Why you can't see the news the way others see it.

Very few Americans have the opportunity to see international news the way millions of people in the Middle East see it, on Al Jazeera. Among those few are our soldiers in Afghanistan. According to Roger Cohen in his column in today’s New York Times:

In the gym at the NATO base in Kabul, U.S. soldiers hit the treadmills every morning and gaze at TV screens broadcasting Al Jazeera’s English news channel. When Osama bin Laden makes news, as he did recently with a statement about Iraq, America’s finest work out beneath the solemn gaze of their most wanted enemy.

Back in the States about the only way you can watch it is if you are one of the 147,000 subscribers to Buckeye Cablesystem in Toledo, Ohio.

Allan Block, the chairman of Block Communications, which owns Buckeye, [says]: “It’s a good channel. Sir David Frost and David Marash are not terrorists. The attempt to blackball it is neo-McCarthyism.”

Block, like other cable providers, got protest letters from Accuracy in Media, a conservative watchdog. Cliff Kincaid, its editor, cites the case of Tayseer Allouni, a former Afghanistan correspondent jailed in Spain for Al Qaeda links.
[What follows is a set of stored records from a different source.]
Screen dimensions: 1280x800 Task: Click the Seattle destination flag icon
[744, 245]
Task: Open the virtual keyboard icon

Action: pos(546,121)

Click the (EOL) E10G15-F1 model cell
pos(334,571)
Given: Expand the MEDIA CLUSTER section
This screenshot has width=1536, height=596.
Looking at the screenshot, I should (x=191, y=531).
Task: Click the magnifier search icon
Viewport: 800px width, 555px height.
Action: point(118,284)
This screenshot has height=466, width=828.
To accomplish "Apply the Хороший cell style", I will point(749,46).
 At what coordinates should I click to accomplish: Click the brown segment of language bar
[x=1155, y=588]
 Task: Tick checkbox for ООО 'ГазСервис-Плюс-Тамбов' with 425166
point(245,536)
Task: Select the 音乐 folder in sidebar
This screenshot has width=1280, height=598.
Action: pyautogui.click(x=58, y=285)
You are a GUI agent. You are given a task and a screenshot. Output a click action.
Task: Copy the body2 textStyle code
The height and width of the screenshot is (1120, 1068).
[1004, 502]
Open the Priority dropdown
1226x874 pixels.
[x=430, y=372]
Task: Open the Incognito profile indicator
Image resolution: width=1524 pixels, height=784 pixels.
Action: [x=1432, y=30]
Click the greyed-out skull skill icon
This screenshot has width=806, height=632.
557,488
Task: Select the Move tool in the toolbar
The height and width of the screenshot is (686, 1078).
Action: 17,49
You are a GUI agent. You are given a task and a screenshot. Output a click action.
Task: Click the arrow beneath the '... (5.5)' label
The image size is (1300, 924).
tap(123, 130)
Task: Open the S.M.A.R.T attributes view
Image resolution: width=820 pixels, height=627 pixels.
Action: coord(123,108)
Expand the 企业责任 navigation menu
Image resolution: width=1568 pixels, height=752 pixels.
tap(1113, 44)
This is evidence, he suggests, that “cable providers shouldn’t give them access.”

How do you feel about conservatives like Cliff Kincaid threatening cable providers to prevent you from seeing Al Jazeera?

1 comment:

purpleXed said...

Media outlets such as Cliff Kincaid's so-called Accuracy in Media ought to answer why they haven’t sufficiently probed the cakewalk crowd who promised a casual march to victory in Iraq. How many media activists have pressed for accountability the likes of Ken Adelmen who misled the American media by claiming “measured by any cost-benefit analysis, such an operation would constitute the greatest victory in America’s war on terrorism.”

Encouraging and embracing alternate sources of media has become increasingly important at a time when many US media organs tiptoe around issues in fear of overstepping their boundaries. The following examples illustrate why instead of encouraging broader, pluralistic coverage of say, Iraq and Afghanistan, some circles prefer a cover-up.

General Ricardo Sanchez's recent speech to US top military reporters is the long overdue hour of reckoning for tortoise-shelled media activists. It is a clarion call for often compliant and at times coopted journalists to wriggle out of their age of denial, dismissal and disapproval of sources that could have (and still can) otherwise provided alternate view of Iraq.

A dismissive approach towards any pluralistic media initiatives especially when coming from the Middle East will prove counter-productive.